━━━ RECORDED INFORMATION

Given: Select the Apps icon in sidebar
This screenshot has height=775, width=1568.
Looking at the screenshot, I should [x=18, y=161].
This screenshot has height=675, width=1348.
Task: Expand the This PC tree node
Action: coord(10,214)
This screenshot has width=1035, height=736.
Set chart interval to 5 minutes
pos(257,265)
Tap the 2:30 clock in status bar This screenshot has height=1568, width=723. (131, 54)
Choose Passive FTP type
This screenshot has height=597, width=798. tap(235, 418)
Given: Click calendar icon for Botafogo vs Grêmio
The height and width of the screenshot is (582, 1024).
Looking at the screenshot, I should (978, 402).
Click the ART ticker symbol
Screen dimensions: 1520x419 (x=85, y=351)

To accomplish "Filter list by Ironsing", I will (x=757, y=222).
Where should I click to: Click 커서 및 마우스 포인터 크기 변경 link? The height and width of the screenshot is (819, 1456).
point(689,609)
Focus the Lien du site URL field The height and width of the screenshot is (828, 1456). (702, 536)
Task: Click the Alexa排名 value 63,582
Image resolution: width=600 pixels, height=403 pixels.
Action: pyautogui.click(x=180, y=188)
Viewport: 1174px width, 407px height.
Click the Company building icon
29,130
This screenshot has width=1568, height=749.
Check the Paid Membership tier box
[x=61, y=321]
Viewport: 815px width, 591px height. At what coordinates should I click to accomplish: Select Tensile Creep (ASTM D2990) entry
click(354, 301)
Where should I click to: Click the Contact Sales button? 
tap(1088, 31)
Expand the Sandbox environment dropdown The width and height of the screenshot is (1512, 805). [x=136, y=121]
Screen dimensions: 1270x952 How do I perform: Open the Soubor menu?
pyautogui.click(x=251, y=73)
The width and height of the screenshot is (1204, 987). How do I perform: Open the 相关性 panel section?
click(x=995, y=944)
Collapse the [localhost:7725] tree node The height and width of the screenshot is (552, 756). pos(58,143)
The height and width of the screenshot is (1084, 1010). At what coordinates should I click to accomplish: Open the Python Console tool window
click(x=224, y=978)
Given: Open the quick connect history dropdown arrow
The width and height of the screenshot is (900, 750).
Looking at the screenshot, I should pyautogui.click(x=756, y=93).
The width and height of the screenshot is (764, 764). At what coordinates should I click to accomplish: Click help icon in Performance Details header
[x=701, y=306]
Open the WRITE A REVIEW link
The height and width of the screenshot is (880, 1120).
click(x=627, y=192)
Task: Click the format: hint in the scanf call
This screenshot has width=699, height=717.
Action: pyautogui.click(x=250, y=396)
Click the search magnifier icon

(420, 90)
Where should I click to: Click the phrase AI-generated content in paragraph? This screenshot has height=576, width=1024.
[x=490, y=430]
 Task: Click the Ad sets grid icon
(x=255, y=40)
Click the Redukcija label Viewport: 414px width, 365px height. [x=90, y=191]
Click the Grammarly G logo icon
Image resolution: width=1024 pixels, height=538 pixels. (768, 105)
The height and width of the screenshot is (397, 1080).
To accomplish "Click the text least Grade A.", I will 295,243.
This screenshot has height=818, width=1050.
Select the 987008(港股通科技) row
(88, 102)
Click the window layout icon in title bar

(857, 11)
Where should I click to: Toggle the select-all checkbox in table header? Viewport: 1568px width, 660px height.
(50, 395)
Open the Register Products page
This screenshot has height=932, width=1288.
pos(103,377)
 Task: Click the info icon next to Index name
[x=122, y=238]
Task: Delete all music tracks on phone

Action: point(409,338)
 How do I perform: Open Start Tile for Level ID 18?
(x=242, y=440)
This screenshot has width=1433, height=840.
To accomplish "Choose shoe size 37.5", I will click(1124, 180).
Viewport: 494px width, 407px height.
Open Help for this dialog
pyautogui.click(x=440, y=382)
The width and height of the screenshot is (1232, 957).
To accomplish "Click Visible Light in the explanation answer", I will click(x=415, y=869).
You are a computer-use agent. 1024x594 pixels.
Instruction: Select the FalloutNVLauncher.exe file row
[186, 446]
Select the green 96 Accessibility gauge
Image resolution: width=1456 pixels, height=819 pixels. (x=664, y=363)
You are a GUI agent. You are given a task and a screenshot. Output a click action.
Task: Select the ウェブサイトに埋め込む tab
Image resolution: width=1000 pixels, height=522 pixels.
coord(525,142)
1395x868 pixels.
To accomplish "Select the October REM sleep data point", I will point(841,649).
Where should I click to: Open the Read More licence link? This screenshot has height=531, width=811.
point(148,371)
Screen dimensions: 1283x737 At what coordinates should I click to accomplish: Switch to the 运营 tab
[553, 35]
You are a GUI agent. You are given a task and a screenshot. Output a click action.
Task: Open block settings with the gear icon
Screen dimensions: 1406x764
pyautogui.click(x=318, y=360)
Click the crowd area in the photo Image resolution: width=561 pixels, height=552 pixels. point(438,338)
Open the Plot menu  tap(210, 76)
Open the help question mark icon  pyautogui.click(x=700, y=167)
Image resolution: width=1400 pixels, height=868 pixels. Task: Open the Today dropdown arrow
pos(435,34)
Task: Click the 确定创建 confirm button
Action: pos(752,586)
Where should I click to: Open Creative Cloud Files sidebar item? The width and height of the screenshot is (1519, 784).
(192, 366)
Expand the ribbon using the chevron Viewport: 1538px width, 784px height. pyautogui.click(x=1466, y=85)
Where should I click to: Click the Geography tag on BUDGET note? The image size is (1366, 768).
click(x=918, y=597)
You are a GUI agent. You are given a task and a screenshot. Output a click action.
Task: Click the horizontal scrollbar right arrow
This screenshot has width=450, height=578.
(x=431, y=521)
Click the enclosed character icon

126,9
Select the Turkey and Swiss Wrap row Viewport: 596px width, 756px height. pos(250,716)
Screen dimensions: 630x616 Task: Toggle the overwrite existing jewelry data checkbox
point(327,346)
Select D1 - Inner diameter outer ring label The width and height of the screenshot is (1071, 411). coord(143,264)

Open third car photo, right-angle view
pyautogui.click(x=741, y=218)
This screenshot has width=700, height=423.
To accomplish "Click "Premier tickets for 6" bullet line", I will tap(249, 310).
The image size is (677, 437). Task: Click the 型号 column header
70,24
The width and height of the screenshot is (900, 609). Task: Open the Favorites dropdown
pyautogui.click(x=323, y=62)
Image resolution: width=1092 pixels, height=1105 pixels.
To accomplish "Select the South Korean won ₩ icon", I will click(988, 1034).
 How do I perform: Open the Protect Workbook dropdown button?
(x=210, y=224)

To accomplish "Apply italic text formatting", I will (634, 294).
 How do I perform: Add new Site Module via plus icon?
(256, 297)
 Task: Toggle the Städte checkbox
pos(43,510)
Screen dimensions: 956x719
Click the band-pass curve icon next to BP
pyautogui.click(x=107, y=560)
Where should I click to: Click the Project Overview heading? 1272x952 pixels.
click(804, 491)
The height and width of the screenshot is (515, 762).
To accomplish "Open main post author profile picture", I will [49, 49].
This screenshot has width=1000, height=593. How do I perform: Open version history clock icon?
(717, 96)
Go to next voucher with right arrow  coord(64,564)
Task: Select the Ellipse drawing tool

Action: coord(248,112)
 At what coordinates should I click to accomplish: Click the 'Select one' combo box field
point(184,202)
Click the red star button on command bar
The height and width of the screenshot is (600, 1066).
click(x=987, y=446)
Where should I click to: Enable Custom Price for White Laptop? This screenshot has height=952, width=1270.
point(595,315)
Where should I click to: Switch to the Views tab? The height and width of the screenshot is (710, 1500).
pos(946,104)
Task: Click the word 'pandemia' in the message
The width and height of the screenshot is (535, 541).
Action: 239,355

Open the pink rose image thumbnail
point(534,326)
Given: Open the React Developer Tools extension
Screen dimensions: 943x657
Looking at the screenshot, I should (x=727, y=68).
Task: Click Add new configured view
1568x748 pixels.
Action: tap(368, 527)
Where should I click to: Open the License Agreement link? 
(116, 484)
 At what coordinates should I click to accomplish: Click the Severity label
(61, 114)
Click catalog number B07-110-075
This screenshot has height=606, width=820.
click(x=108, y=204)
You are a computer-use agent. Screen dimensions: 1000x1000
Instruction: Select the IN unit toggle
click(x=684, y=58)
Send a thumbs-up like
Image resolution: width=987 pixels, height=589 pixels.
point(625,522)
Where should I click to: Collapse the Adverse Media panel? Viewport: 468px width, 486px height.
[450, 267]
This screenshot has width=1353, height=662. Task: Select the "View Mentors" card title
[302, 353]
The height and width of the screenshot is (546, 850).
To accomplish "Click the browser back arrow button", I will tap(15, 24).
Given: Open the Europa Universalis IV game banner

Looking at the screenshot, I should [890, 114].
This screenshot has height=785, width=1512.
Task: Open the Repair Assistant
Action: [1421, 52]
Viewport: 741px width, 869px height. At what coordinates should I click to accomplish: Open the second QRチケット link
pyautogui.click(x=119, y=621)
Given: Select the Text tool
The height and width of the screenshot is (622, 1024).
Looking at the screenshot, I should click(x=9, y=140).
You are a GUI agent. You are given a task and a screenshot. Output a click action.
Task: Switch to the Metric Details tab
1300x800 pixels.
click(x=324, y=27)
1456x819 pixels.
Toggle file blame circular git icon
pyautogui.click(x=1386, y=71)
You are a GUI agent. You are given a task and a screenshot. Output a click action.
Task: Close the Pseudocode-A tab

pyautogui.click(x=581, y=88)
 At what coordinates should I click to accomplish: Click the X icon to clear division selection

━━━━━━

WORK TO COMPLETE: Reproduce the records from the line containing "The height and width of the screenshot is (397, 1080)." through the line containing "will click(1124, 180).", inclusive, changing "shoe size" to "boot size" and leaving everything else as is.

WRITTEN RESPONSE:
The height and width of the screenshot is (397, 1080).
To accomplish "Click the text least Grade A.", I will 295,243.
This screenshot has height=818, width=1050.
Select the 987008(港股通科技) row
(88, 102)
Click the window layout icon in title bar

(857, 11)
Where should I click to: Toggle the select-all checkbox in table header? Viewport: 1568px width, 660px height.
(50, 395)
Open the Register Products page
This screenshot has height=932, width=1288.
pos(103,377)
 Task: Click the info icon next to Index name
[x=122, y=238]
Task: Delete all music tracks on phone

Action: point(409,338)
 How do I perform: Open Start Tile for Level ID 18?
(x=242, y=440)
This screenshot has width=1433, height=840.
To accomplish "Choose boot size 37.5", I will click(1124, 180).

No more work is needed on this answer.